Gain and transient photoresponse of quantum well infrared photodetectors: a detailed ensemble Monte Carlo study

Abstract

We investigate different gain characteristics observed on quantum well infrared photodetectors (QWIPs) fabricated with various material systems, and the effects of barrier material properties on the device characteristics through detailed ensemble Monte Carlo simulations. When the energy spacing between the central and satellite valleys is increased, the improvement in the excited electron lifetime is found to be much stronger than that in the average electron velocity in the device. According to our results, relatively high gain observed in InP/In0.53Ga0.47As QWIPs under large bias is not due to the higher mobility in InP as suggested earlier; it can mainly be attributed to higher excited electron lifetime as a result of relatively large Γ–L energy spacing. We discuss the details of the fast part of the Al0.3Ga0.7As/GaAs QWIP transient photoresponse, which exhibits three regions with different decay characteristics under a short pulse of radiation.

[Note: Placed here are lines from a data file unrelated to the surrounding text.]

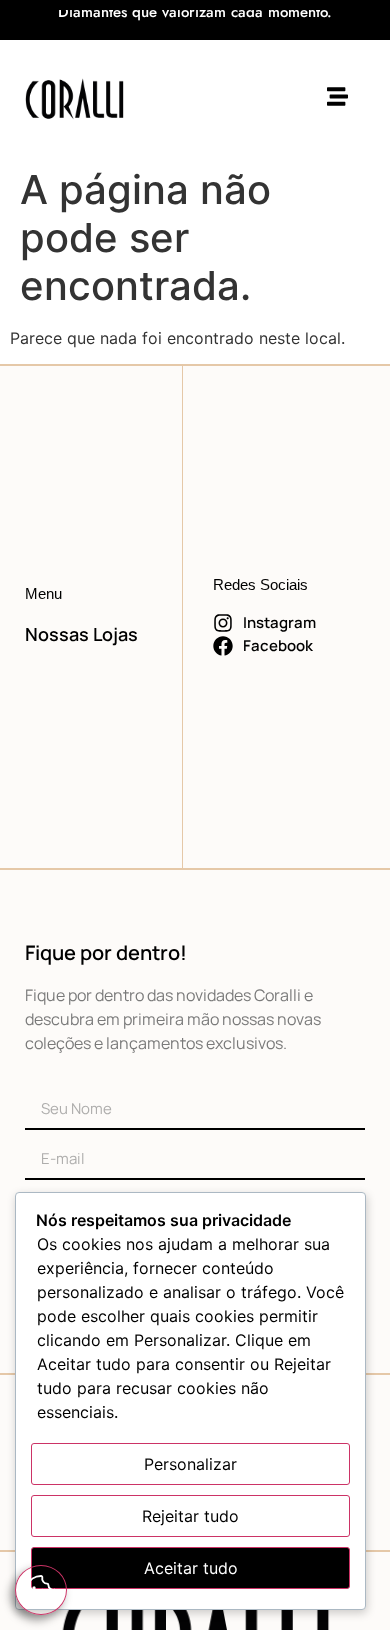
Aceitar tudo (191, 1568)
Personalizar (190, 1464)
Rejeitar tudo (190, 1516)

The duration of the final region, during which the electrons excited near the emitter are extracted from the collector, is observed to be considerably long due to the dispersion of the photoelectrons. The photoresponse time rapidly decreases with increasing bias under low bias, and nearly saturates at ∼10ps under large bias being ∼40% larger than the average transit time estimated by dividing the device length to the average steady-state electron velocity in device. We also investigate the effects of the interface reflections on the photoresponse time.